BEGIN Raw records
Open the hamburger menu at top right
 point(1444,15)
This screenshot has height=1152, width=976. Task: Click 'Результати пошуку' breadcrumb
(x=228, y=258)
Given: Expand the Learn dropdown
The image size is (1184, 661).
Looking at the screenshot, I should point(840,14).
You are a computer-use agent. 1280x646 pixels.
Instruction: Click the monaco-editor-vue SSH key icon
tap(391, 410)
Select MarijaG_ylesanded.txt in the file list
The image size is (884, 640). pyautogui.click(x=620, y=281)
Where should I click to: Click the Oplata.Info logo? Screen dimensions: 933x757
END Raw records
### [Requirements]
Edit the items above so that "Expand" becomes "Open", keeping every other word and line unchanged.

### [Answer for the task]
Open the hamburger menu at top right
 point(1444,15)
This screenshot has height=1152, width=976. Task: Click 'Результати пошуку' breadcrumb
(x=228, y=258)
Given: Open the Learn dropdown
The image size is (1184, 661).
Looking at the screenshot, I should point(840,14).
You are a computer-use agent. 1280x646 pixels.
Instruction: Click the monaco-editor-vue SSH key icon
tap(391, 410)
Select MarijaG_ylesanded.txt in the file list
The image size is (884, 640). pyautogui.click(x=620, y=281)
Where should I click to: Click the Oplata.Info logo? Screen dimensions: 933x757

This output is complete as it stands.